Administrationsoberflächen
Des Weiteren bieten einige Linuxdistributionen eigene Firewalls an, wie z.B. OpenSuSE die SuSE Firewall. Tatsächlich handelt es sich hierbei aber meist um Oberflächen zur Konfiguration von Netfilter und nicht um eigene Firewallsoftware.
Neben Distributionsabhängigen Werkzeugen zur Firewallkonfiguration gibt es auch unabhängige Softeware zur Konfiguration von Netfilter wie z.B. Firewall Builder.
Wichtige Sicherheitshinweise zu Firewalls
Die Firewall als Allheilmittel?
Eine Firewall alleine macht noch kein sichers Netzwerk. Gerade wenn man Verbindungen zulässt öffent man ja die Firewall und stetzt die dahinterliegenden Systeme potentiellen Angriffen aus. Man muss also noch zusätzliche Sicherheitsmaßen ergreifen um die Dienste welche die Firewall erlauben soll abzusichern. Eine Firewall kann somit nur Teil eines Sicherheitskonzeptes sein, nicht jedoch das Konzept alleine.
Darüber hinaus muss man sicherstellen das die Firewall "im Weg" steht. D.h. es darf keine Verbindungsmöglichkeiten um die Firewall herum geben (Bypass). Das wäre wie wenn man eine Vordertür mit Sicherheitsschlössern, Fingerabdrucksensor und Stahlpanzerung hat, die Rückseite des Hauses aber ein Loch in der Mauer hat.
Auch kann man eine Firewall relativ leicht durchtunneln wenn man ein System innen und außen unter Kontrolle hat. PC im eigenen Netzwerk mit einem Trojaner machen also selbst die beste Firewall u.U. löchrig.
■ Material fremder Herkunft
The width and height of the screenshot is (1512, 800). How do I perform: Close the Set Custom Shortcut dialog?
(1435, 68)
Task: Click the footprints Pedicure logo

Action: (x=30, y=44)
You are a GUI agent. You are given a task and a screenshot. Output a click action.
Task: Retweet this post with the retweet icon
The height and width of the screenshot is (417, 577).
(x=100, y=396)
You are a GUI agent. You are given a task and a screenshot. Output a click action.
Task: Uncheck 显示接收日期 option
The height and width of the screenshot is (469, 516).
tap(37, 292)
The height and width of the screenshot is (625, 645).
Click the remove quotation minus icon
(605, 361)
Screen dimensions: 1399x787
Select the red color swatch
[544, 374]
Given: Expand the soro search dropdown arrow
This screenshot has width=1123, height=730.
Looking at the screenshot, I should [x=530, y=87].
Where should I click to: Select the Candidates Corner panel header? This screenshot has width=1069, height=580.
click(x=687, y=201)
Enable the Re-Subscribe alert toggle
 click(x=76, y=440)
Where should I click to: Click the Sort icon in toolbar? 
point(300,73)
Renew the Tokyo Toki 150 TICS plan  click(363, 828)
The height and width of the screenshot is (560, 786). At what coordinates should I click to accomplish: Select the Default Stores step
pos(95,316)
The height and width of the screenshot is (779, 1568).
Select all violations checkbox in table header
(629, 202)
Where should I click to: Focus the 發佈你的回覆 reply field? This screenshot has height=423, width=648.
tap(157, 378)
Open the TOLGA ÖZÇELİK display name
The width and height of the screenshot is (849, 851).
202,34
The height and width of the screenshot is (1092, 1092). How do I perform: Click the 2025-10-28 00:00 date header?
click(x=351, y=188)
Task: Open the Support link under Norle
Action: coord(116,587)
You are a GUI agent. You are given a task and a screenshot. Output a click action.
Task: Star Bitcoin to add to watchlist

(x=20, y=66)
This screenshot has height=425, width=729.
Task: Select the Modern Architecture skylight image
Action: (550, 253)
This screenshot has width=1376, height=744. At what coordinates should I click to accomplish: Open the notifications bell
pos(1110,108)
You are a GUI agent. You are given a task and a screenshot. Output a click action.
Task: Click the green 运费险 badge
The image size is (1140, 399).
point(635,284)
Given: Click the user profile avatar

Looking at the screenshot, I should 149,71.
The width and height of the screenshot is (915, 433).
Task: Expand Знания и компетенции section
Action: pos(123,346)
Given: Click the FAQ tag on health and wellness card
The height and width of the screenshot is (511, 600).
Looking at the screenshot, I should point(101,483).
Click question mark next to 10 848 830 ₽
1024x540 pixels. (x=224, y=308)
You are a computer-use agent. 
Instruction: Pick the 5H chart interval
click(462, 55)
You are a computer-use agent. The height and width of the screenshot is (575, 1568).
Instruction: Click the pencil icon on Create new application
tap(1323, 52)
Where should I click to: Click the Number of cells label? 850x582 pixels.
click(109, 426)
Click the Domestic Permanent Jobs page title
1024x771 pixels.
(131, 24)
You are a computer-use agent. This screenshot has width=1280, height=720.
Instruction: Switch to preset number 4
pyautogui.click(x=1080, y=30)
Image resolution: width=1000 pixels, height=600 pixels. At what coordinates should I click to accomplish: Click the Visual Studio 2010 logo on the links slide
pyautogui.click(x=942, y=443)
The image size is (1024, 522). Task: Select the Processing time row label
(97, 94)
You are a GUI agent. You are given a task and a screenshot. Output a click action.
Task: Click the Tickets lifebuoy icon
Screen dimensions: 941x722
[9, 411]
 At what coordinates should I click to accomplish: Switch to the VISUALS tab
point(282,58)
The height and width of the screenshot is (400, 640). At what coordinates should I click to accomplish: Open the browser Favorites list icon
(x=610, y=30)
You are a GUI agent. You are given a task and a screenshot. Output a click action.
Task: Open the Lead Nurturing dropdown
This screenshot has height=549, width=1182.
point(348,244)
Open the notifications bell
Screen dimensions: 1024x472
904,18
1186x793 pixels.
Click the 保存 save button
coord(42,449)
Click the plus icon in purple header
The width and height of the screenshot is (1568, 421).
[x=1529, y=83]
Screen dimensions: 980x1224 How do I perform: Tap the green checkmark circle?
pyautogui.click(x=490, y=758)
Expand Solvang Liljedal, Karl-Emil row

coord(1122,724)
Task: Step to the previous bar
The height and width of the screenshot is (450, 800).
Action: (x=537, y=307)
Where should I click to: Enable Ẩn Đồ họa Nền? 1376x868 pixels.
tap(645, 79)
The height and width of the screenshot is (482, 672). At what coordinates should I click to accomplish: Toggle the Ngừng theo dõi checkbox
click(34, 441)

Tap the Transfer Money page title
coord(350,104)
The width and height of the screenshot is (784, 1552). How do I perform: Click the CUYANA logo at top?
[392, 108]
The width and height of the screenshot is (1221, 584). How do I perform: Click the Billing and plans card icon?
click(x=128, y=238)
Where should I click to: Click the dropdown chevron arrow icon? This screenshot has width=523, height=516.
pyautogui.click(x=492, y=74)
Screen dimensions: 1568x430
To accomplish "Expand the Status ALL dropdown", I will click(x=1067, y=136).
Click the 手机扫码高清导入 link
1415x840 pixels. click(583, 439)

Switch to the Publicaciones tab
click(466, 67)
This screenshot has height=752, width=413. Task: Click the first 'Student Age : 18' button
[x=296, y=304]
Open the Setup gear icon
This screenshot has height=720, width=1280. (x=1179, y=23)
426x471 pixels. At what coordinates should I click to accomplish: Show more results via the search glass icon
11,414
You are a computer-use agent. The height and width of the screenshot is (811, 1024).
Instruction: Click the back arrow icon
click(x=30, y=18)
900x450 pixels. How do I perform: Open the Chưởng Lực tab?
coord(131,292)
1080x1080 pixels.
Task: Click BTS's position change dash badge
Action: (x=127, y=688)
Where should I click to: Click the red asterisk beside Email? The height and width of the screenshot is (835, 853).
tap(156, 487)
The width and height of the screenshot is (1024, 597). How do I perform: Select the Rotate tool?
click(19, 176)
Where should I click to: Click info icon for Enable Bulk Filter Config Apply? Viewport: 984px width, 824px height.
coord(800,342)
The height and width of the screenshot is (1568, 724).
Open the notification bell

Natürlich kann auch die Firewall selbst einen Bug haben welche Sicherheitslücken aufmacht.
Grundsätze zur Gestaltung des Regelwerkes
Wie man eine Firewall und deren Regelwerk aufbaut hängt natürlich von den Anforderungen ab. Allerdings lassen sich einige ganz nützlich Grundregeln festhalten, welche nachfolgend aufgeführt werden. Die Regeln sind nicht für eine spezifische Firewallsoftware, sondern können im Prinzip für alle Firewalls gelten.
Quelle Ziel Service Aktion Log? Begründung
ANY Broadcast ANY DROP Nein Broadcasts sollten niemals über Netze hinweg gehen.